■ **ASSIGNED TASK 1**
In the text on civilian oversight of Turkiye's military, what replaced the military academies after the failed coup?
■ **ASSIGNED TASK 2**
Pick up the text on civilian oversight of Turkiye's military after its final sentence and carry it forward.

■ **PROVIDED PASSAGE**
● ● ● ● ●
A Shifting Landscape: Civilian Oversight and Democratic Health

Ten years after the most recent attempt, few experts anticipate another conventional military coup in Turkiye. Howard Eissenstat, a Turkiye specialist at St. Lawrence University, commented, "You never say never. But to bet on a military coup in Turkiye is to lose money."

The reduction of the military's influence in politics had been a central objective of the governing Justice and Development Party (AK Party) since its ascent to power in 2002. Following years of friction with the military establishment, the government progressively expanded civilian oversight. The failed coup dramatically accelerated this process.

Ankara attributed the coup attempt to the network of United States-based Muslim scholar Fethullah Gulen, which the Turkish government designates as the Fethullah Terrorist Organisation (FETO). In the aftermath, tens of thousands of individuals, including soldiers, judges, police officers, teachers, and civil servants, were dismissed or arrested. Military academies were replaced by the National Defence University, command structures underwent significant overhauls, and civilian oversight of the armed forces was expanded.

Atabay contends that these changes have fundamentally transformed the relationship between the military, the state, and society. He added that the military has enhanced its internal oversight mechanisms post-coup to prevent future organized infiltration, suggesting that both the armed forces and wider society are now more vigilant against attempts to penetrate state institutions. "External centres of power may always make such attempts," he said. "The important thing is to detect them early, expose them and build a system that prevents them from infiltrating the state."

However, Carkoglu argues that the military cannot be examined in isolation from the broader health of Turkiye's democratic institutions. While bringing the armed forces under firm civilian authority is crucial, he suggests that civilian supremacy alone does not guarantee democratic consolidation. "It is certainly a success that civilian authority has established greater control over the military," he said. "But if that comes at the expense of democracy, then it is, at the very least, an unfortunate outcome for Turkish politics."

Carkoglu emphasized that institutional legitimacy stems not merely from who controls them, but from public trust. "The healthy development of trust in institutions requires competitive politics and the possibility of free expression," he stated. "Otherwise, institutions themselves begin to lose credibility."
● ● ● ● ●
■ **INFORMATION**

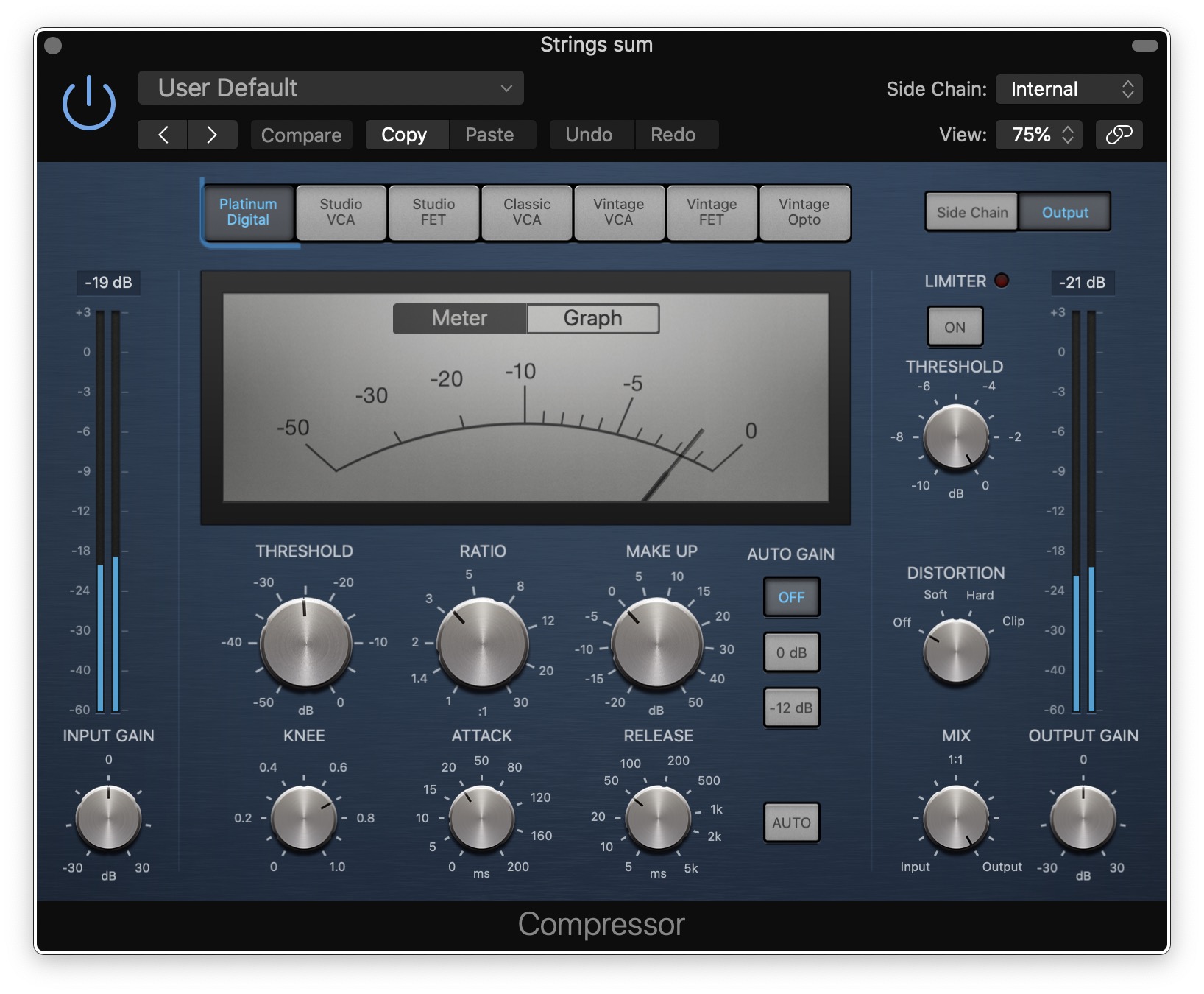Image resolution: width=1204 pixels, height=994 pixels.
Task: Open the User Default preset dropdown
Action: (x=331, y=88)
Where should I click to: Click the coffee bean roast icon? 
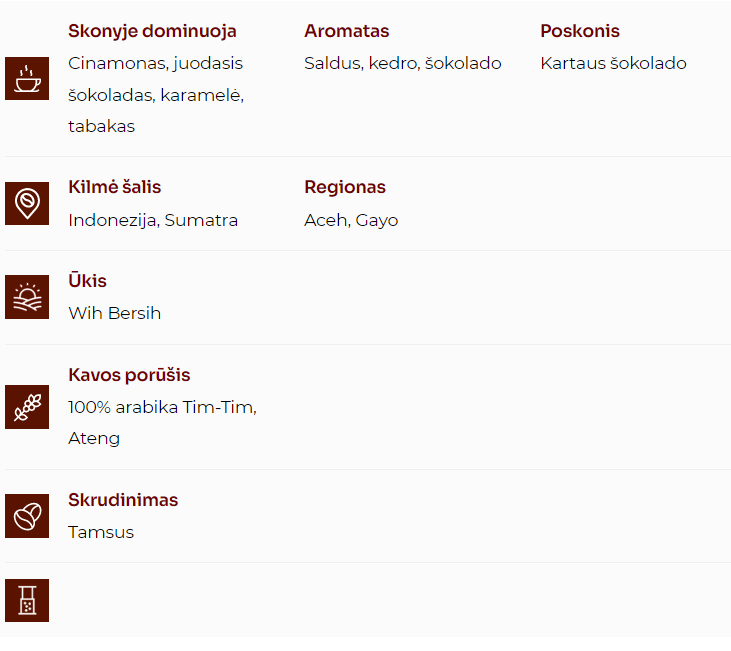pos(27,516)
● ● ● ● ●
■ **TASK OUTPUT 1**
The National Defence University.

■ **TASK OUTPUT 2**
Ongoing Debates and National Security Concerns

This debate has intensified in recent years. The arrests of several opposition mayors, including Istanbul mayor and presidential candidate Ekrem Imamoglu, along with investigations into other opposition politicians, have drawn criticism from political parties and human rights organizations. These groups allege that judicial processes are increasingly being weaponized against political rivals. The government refutes these accusations, asserting that investigations are independent and based solely on evidence of criminal wrongdoing.

These discussions unfold against a backdrop of notable political continuity. Since 2002, the AK Party has won every parliamentary election, most recently in 2023, with the governing People’s Alliance maintaining its parliamentary majority.

Human Rights Watch, among other rights groups, highlights a different legacy of the coup. They contend that emergency powers enacted after the 2016 coup attempt gradually evolved into broader restrictions on civil liberties. They argue that the crackdown extended beyond those directly responsible for the attempted overthrow, leaving many dismissed public employees struggling to rebuild their professional lives, even after acquittal. The government maintains that these measures were essential to dismantle clandestine networks within the state and to prevent Turkiye from facing similar threats in the future.

Ten years on, this effort continues. Just two days before the anniversary, Turkish authorities initiated coordinated operations across all 81 provinces, targeting nearly 1,000 suspects for alleged links to FETO. For the government, this serves as a reminder that the events of July 2016 remain an active national security concern, rather than a closed chapter in the nation's history.